I'd guess it was early 60s because it still has a metal headbadge which changed in the mid-late 60s to a decal. It's built by DP Harris which made bicycles for Rollfast. It's a Rollfast that was rebadged for American Flyer to sell. Good luck on bringing her back!

It looks like you've got some white Schwinn grips on it so there's your 20$ you have into it right there! It looks like most of the rust will clean off the chrome except the rear wheel looks a little far gone. Many here like the #0000 ultra fine Steel wool and WD-40 for cleaning rust off of chrome. It's cheap and widely available. We'll probably be seeing you back here real soon with a mens bike for yourself  That's how it starts..


----------



## **bailor** (Jan 20, 2012)

You're right.. I'm sure I will be back doing another bike for myself.  I took the bike down to the frame and everything appears to be pretty structurally sound.  This weekend I'll be prepping the frame for paint.  I also need to learn about how to despoke wheels.  Is this something an amateur can do or would I be better off taking it in to a shop?  I have done a lot of work on cars in the past, and I know bikes and cars are nothing alike, but so far this is looking to be a whole lot easier than I was expecting.  I'm already addicted to classic bikes.


----------



## Heather Keay Babecki (Jan 21, 2012)

If you have restored a car. A bike is nothing....Nothing I tell you.
I just laced my first set of rims a few days ago. Took about 4 trys and I was off and on my way. You can do it.


----------



## brownster69 (Jan 21, 2012)

*Restore*

I would retain all the original parts i use soapy sos pads on all the chrome and on the spokes as far as the paint i would go buy 0000 ot steel wool and you can get it at home depot and p/u mcguires cleaner wax available at auto part stores then soak the 0000 steel wool with the cleaner wax and rub it all over the painted parts and it will take any suface rust off and also bring the color back without taking off paint or leaving scratches you will be amazed and the rubber pedal blocks if they come off the pedals you can run them through the dishwasher and they will look brand new as far as all the rusted nuts and bolts just wire wheel them and then clear coat them with krylon or rustoleum (satin )clear in a spray can available at home depot the hardest job will be a few hours of steel wooling the rims and spokes   good luck......................


----------



## militarymonark (Jan 21, 2012)

I have a thread on here that has video tutorial on how to lace up rims and true rims also


----------



## Larmo63 (Jan 21, 2012)

I have a brand new set of blue WF grips to contribute, you pay for shipping.....


----------



## Pauliemon (Jan 21, 2012)

Heather Keay Babecki said:


> If you have restored a car.

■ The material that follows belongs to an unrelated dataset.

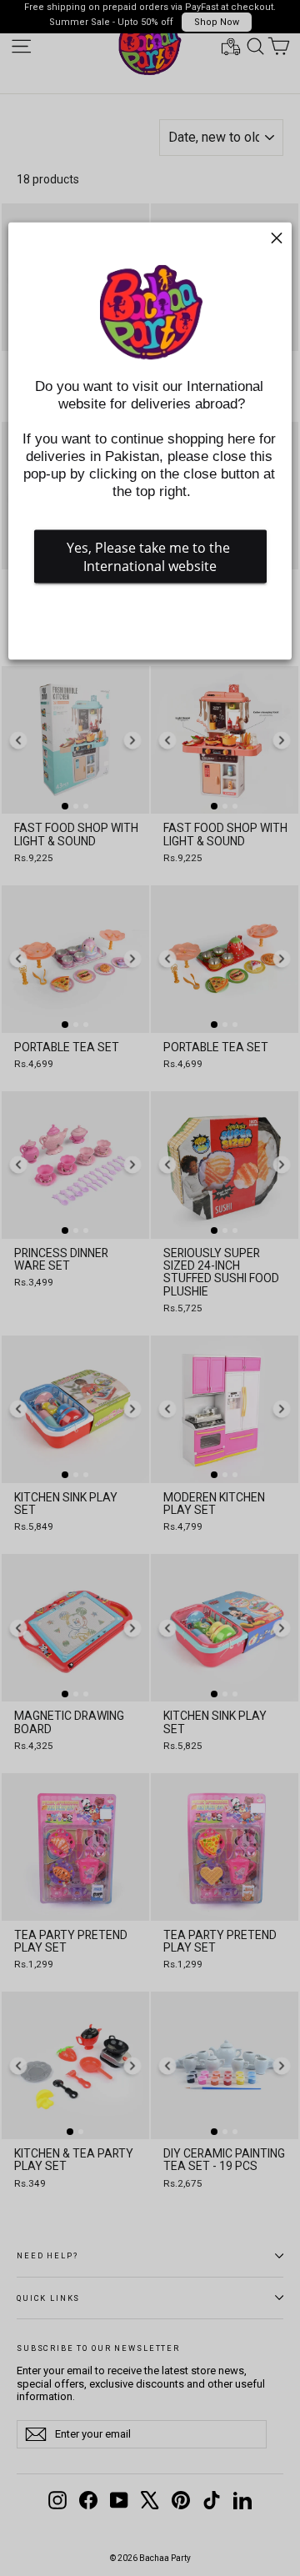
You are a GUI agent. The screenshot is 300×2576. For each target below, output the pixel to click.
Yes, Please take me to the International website (150, 557)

A bike is nothing....Nothing I tell you.
> I just laced my first set of rims a few days ago. Took about 4 trys and I was off and on my way. You can do it.




Heather try this site to help with wheel building. The late great Sheldon Brown method. It is the easiest way to lace a wheel. It worked for the over 3000 wheels I've built.

http://www.sheldonbrown.com/wheelbuild.html


----------



## **bailor** (Jan 21, 2012)

Thanks for all the replies!  I'm fairly confident to do some lacing after looking at some of your suggestions.  So,... I know this bike isn't worth much, but while sanding and stripping I've noticed some minor dents in the frame.  Is this something that most people overlook or is there a way I can repair them before paint.  Also I was thinking of powder coating so I know any dent repair would have to be safe for that process.  As of right now I'm thinking of just letting it go, but I'm worried I may regret it in the future.  The dent's were barely noticeable, if at all noticeable before sanding... So they're very minor.  Just thought I'd ask for ideas.  Thanks. And I'll be posting more pics soon.


----------



## nathanAGNEW (Jan 23, 2012)

mmmm... I love everything about this bike


----------



## **bailor** (Nov 8, 2013)

nathanAGNEW said:


> mmmm... I love everything about this bike




Hey, I'm back!  I too loved everything about this bike too nathanAGNEW.  My wife however, not so much.  So I decided to make it look all nice and new, how she'd want it.  It took over a year, but I finally got busy on the project and I'm finishing it for Christmas.  Here's where I'm at so far...  I had the frame powder coated in Pro Red Candy. I taped off the head badge to maintain a little bit of the vintage-ness. I have some new parts ready to go on (seat, tires, grips, chain, crank bearings, headset bearings).  I am happy at how well the rust is coming off, even on the rear wheel.  I will be salvaging all the main parts, (wheels, crank, rack, handlebars) as they are polishing up nicely.  I will add more pics as it gets assembled.


----------



## Gary Mc (Nov 8, 2013)

Just a suggestion since it is for your Wife, you may want to consider getting a 3 or 8 speed rear hub to make pedaling easier.  Most women I know hate single speed bikes.  I use Shimano Nexus rear coaster brake hubs & love them for ease of pedaling and the twist shifter.  While not correct, they will help her grow to love the vintage bike.


----------



## **bailor** (Nov 10, 2013)

Thanks for the info, I'll look into them.  Tonight I spent some time putting the bike together and I was thinking of exactly this... wondering if she'll get tired of the single speed.


----------